Concluimos el capítulo 6 de San Juan, el sermón del pan de Vida, no contemplando el pan, o pensando en la presencia real de Cristo, o en la celebración de la Eucaristía. Pensamos en lo que debe producir la Eucaristía: el afianzamiento de mi fe. Por supuesto lo dicho por Jesús ha sido fuerte. Eso de comer su carne y beber su sangre, pero Él ha reiterado a sus discípulos y a los que aspiran a serlo, que deben superar la imagen del canibalismo y caer en la plena sensación de la intimidad que debe existir entre nosotros y Él. Jesús no sólo enfatiza en la importancia de creer, sino que, además, nos da una nueva clave, la cual nos llena de gozo. Asegura que si nosotros creemos en Él es porque nos lo ha concedido el Padre Celestial. Jesús quiere garantizar que quienes lo están escuchando creen en él y aceptan lo que él está diciendo. Como muchos se empiezan a alejar, Jesús se enfrenta también a sus apóstoles para escudriñar su fe y certificar su firmeza o deseo de abandonarlo. La respuesta de Pedro, que revela dos cosas, a saber, la maduración que el apóstol está llevando, así como su carácter de conciencia colectiva del grupo, Pedro, muy conmovido le va a responder: “Señor, ¿a quién iremos? Tú tienes palabras de vida eterna”. Esa frase de Simón nos permite entender que Simón, y con él los demás, ha empezado a asimilar en profundidad a Jesucristo. Simón agrega, en plural, “nosotros hemos creído y sabemos que eres el Santo de Dios”. ¿Está nuestra fe en Jesucristo fortalecida a ese nivel?
La primera lectura avanza en esa misma senda. Josué reprende a los judíos, ya no por alimentos o celebraciones, ni siquiera por el precioso don de la fe. En el pasaje el juez los cuestiona para certificar su decisión para seguir a Dios o no. Él literalmente los arrincona para que digan si quieren servir al Señor o no, si quieren pasar el río o no, porque Josué y su familia sí que seguirían el llamado de Dios. Satisfactoriamente el pueblo asiente, coincide con el líder: “lejos de nosotros abandonar al Señor para servir a otros dioses”. Nosotros cristianos, que ya no seguimos a un Dios invisible sino a aquel que siendo hijo de Dios tomó nuestra carne y vivió nuestra vida, debemos decidir si queremos aceptar, delante de un mundo incrédulo y frívolo, que seguiremos a Cristo, que creemos en Cristo, dando testimonio de él.

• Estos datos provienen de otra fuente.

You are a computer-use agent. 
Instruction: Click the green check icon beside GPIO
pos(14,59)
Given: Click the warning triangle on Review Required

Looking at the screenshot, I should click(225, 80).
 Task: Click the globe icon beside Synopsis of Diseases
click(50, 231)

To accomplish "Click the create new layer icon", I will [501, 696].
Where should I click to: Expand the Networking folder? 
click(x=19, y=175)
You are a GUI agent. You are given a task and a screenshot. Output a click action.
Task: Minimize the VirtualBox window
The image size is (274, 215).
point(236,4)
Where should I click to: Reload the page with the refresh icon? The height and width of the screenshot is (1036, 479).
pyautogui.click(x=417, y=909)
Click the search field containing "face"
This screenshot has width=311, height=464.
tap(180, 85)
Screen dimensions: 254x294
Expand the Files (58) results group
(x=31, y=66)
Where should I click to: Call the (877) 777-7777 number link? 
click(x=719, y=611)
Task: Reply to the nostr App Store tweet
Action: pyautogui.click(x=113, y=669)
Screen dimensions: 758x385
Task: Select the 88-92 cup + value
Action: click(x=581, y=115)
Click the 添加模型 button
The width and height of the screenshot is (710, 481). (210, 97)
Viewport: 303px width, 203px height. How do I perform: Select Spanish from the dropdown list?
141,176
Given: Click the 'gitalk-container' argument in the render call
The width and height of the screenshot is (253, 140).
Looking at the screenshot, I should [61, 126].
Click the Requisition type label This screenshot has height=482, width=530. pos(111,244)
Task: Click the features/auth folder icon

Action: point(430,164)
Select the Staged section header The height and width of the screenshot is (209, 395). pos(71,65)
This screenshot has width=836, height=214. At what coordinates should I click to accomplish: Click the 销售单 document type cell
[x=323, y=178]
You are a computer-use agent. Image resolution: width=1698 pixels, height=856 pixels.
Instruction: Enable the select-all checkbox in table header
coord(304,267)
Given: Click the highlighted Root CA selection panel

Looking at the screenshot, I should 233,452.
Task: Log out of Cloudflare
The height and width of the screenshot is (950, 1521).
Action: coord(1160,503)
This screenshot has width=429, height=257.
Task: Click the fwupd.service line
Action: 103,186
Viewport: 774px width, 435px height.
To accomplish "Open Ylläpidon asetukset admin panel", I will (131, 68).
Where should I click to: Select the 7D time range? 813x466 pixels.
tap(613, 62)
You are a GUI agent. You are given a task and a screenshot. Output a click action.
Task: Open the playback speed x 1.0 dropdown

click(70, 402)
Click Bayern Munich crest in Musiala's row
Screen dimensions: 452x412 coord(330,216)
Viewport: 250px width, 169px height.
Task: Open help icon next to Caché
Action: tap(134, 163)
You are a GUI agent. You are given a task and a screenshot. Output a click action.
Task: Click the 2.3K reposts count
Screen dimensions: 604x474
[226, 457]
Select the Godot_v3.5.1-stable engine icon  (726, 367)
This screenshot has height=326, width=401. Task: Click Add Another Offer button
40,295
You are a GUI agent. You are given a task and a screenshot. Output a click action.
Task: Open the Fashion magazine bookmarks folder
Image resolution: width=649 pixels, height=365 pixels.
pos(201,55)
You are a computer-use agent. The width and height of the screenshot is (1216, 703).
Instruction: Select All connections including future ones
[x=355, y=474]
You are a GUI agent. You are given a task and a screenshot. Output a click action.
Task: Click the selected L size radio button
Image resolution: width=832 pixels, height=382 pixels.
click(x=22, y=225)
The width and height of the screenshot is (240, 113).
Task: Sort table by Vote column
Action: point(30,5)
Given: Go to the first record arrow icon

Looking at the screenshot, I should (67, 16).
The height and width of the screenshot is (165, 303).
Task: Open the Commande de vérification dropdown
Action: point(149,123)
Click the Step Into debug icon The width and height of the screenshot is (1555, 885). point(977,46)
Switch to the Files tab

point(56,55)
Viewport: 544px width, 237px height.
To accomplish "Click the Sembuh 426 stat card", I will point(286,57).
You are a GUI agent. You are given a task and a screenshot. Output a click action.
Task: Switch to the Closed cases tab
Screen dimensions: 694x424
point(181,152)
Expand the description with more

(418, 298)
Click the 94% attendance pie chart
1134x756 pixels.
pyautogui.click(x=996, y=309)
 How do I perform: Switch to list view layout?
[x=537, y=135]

Por su parte, en la segunda lectura, San Pablo, para enfatizar en lo que debe ser nuestra profunda relación con Dios, nos lleva al plano matrimonial, mezclando le dato bíblico con el suyo cultural. Él utiliza una palabra importante: “someter”. Lejos de buscar el acostumbrado sentido castellano, que supone algo de violencia y agresión, debemos entender el término desde la Biblia donde viene a significar “anteponer las necesidades de otros a las nuestras”. Siendo así, logro entender que debo preferir las necesidades del otro a las mías. Así me transformaré en el esposo perfecto, la esposa perfecta, porque en mí se consolida y afianza la entrega mutua. Y eso funciona también con el trabajo y el resto de las realidades humanas. Cada cual asuma su deber y, por ejemplo, que el varón aprenda a amar a su esposa, lo que no pasaba en Roma, así como Cristo amó a la Iglesia y se entrega por ella, porque amarla es amarse a uno mismo. Siendo así, la mujer podrá confiarse a su marido sin temor. Por otra parte, si Pablo asegura que el marido es cabeza de la mujer, eso pareciera que procede de la cultura propia de la época. Hoy el pensamiento cristiano, desde mejores conceptos de profunda comunicación en la pareja matrimonial, considera y reitera que la cabeza del hogar es una sola, formada por una sola carne, es decir, el marido y la mujer unidos entrañablemente, como nos unimos nosotros con Cristo en la Eucaristía.